Jasim Husain, a former member of the Bahrain's parliament said that many Shiites in Bahrain also look to Ayatollah al-Sistani for leadership. He contended that mistakes like allowing Saudi Arabia to station troops in Bahrain opened the way for Iran to exercise more influence. When Bahrain has local problems, solutions involve input from the Iranians, Saudis, Americans, and British.

Also speaking of the Gulf Shia, Toby Mathiesen, a research fellow in Islamic and Middle Eastern Studies at the University of Cambridge, described a mix of loyalties, with many more following Ayatollah al-Sistani than do Iran's Ayatollah Khamenei, and there is also a Shirazi movement, which has tense relations with Iran. He also described a deal brokered in 1993 by Saudi King Fahd with a number of Shia opposition groups directed against Iran, but the participants became disillusioned with the deal, and a new protest movement emerged in 2011.

Rubin observed that the two events that most influence Americans' view of the Shia are the Iranian revolution and the bombing of the Marine barracks in Beirut. Likening Hezbollah to the Mafia, and regardless of whether Hezbollah is controlled by Iran, he asked Philip Smyth, a researcher focused on Shia Islamist groups at the University of Maryland, how the Shia of Lebanon resist being controlled by it. He responded that Hezbollah is so deeply ingrained in Lebanon that there's no effective resistance.

Turning to Azerbaijan, which is a country not only populated by Shia but run by them, Rubin asked Brenda Shaffer, a visiting researcher at Georgetown University’s Center for Eurasian, Russian, and East European Studies, to nominate which Shia country Iran fears most. (It would appear that Iran would not fear any other country in the region.) She pointed out that Azerbaijan has no state religion and that a third of Iranians are Azeris. Also, when the Soviet Union broke up, Azerbaijan was invaded by Christian Armenia, creating a million refugees, and Iran sided with Armenia, because Iran fears a stable and prosperous Azerbaijan. Other nominees were the Ayatollah al-Sistani faction in Iraq and surprisingly, India. Asked to nominate a second Shia community that the Iranians would fear, Shaffer suggested Los Angeles.
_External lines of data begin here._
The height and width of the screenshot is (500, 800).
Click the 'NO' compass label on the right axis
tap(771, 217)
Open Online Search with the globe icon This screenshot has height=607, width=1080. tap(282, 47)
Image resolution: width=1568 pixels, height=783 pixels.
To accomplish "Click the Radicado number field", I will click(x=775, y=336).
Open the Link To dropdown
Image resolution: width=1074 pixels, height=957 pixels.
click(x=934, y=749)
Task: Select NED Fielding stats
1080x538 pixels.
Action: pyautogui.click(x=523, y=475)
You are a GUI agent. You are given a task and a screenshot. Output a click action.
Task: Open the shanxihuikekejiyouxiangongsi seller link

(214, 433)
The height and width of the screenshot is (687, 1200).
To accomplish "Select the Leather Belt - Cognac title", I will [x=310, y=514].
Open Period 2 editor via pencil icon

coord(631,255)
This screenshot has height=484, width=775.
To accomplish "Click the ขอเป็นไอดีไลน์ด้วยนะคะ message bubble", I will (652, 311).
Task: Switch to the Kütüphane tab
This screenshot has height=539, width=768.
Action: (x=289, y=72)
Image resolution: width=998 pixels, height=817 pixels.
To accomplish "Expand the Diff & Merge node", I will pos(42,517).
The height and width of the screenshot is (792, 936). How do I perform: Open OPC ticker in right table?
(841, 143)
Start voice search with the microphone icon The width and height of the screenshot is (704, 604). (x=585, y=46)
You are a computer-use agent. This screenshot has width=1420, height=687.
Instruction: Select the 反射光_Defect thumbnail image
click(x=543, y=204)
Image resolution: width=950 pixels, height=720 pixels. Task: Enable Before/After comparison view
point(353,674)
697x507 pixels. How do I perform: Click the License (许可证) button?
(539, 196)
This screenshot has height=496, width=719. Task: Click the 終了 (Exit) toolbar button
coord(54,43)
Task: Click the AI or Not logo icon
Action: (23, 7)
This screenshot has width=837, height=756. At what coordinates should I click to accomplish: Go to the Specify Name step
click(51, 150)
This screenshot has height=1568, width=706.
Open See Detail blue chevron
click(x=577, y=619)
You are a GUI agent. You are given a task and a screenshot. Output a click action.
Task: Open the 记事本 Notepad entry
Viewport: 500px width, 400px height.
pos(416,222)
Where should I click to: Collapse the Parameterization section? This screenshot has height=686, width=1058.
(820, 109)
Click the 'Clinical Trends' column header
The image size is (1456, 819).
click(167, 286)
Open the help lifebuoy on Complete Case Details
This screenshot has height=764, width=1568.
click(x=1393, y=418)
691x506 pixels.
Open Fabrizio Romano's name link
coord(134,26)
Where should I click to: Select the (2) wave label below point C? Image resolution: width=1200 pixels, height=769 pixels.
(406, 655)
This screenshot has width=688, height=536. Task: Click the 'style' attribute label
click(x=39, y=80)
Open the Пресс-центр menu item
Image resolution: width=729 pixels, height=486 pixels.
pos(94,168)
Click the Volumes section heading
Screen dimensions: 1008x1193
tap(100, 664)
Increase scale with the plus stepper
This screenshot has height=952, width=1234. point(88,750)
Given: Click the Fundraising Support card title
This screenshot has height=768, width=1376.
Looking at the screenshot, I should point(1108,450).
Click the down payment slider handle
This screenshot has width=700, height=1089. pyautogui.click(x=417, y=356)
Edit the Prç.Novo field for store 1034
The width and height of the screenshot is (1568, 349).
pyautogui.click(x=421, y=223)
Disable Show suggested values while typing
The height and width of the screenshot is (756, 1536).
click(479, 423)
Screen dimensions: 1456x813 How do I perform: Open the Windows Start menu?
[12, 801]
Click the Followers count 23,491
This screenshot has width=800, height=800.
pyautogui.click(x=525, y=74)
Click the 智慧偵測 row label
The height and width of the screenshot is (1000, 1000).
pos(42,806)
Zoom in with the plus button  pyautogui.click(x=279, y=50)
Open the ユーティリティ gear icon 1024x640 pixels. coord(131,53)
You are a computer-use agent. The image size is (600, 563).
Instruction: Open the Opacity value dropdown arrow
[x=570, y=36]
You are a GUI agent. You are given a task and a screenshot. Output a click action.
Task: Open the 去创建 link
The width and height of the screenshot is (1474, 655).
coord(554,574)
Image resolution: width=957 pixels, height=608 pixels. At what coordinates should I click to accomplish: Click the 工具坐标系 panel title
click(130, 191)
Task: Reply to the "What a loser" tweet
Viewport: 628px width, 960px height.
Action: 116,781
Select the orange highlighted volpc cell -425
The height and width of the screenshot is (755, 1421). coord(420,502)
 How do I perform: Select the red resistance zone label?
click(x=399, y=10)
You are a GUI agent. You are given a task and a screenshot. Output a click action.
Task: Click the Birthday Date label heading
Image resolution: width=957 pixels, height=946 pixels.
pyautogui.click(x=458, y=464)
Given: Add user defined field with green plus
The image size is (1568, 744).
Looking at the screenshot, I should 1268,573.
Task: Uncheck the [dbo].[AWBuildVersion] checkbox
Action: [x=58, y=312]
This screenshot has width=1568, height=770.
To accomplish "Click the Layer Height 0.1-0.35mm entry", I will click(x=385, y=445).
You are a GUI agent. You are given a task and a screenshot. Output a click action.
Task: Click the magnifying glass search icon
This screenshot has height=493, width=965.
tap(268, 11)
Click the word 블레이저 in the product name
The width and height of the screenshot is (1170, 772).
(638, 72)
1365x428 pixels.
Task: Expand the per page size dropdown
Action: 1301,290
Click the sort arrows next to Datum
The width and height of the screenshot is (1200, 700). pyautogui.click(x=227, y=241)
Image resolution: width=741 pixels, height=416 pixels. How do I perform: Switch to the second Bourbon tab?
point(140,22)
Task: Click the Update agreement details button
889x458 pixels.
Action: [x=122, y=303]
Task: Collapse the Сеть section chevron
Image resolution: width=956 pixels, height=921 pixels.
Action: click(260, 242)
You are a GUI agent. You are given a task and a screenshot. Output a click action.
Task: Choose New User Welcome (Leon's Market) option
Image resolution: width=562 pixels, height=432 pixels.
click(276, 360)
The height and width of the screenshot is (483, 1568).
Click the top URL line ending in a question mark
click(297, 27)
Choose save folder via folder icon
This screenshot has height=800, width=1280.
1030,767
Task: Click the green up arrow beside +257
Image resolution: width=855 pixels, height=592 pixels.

Panelists were also asked to nominate countries Sunnis would fear, outside of Saudi Arabia, and the answers were Iraq and Lebanon (including Hezbollah).

On the second panel, Ali Alfoneh, a senior fellow at the Foundation for Defense of Democracies, explained that Iran's former Supreme Leader Ayatollah Khomeini introduced the innovation of a leader in the role of a philosopher-king who combined religious and temporal powers. He said that all of the other ayatollahs opposed this.

Therefore, Ayatollah Khamenei, lacking the religious authority of Ayatollah Khomeini, has relied on institutional and financial power to support the regime and has imposed this doctrine on Shia communities worldwide.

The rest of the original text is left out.